───── Girdi ─────

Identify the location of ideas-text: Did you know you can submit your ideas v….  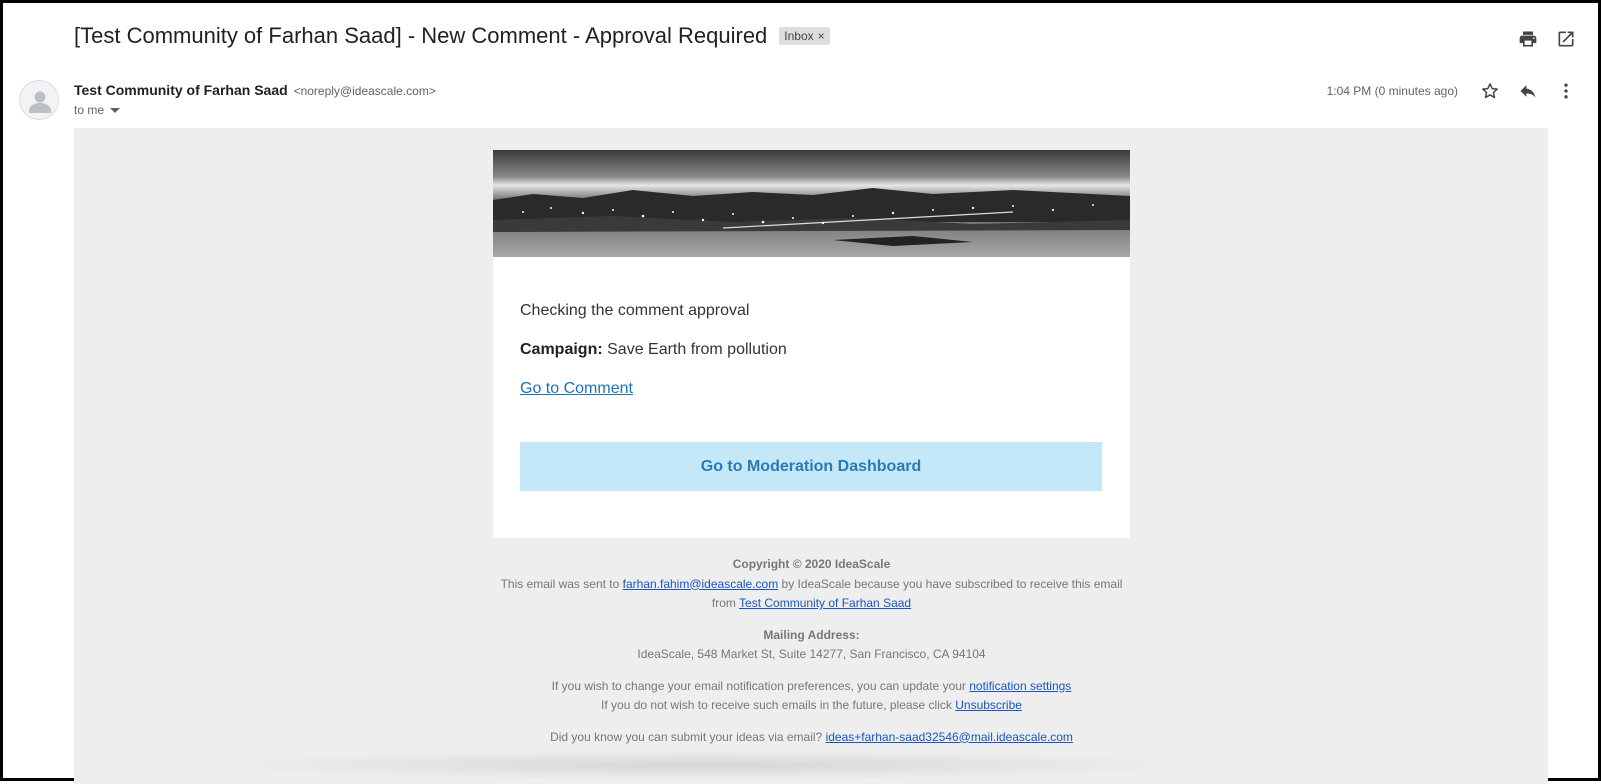
(688, 736).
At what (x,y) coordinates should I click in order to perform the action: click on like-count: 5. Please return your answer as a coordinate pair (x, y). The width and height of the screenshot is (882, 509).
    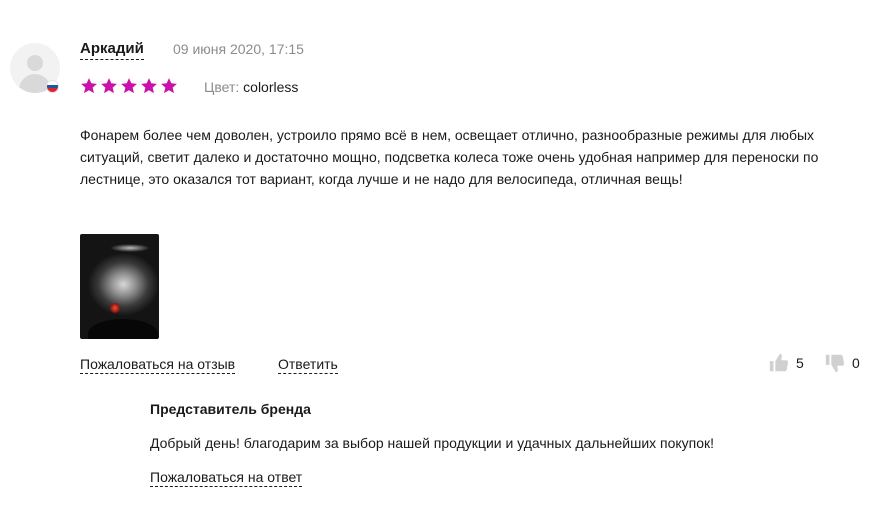
    Looking at the image, I should click on (800, 363).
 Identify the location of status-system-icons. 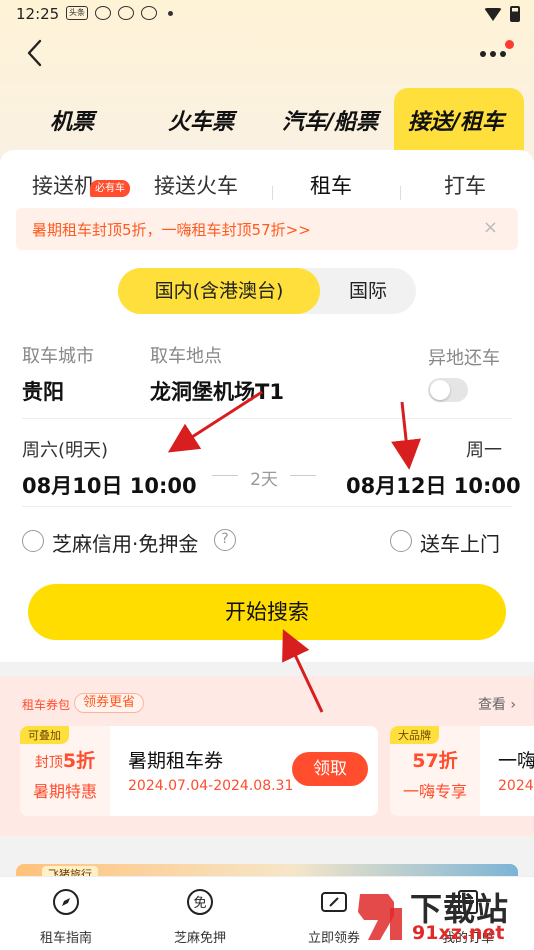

─────

## [İstem]
Maddelerin başından "(688, 736)." ifadesini içeren satıra kadar olan kısmı, her iki ucu da dahil ederek kelimesi kelimesine tekrar yazın. Resimleri yanıta koymayın.

## [Yanıt]
Identify the location of ideas-text: Did you know you can submit your ideas v….  
(688, 736).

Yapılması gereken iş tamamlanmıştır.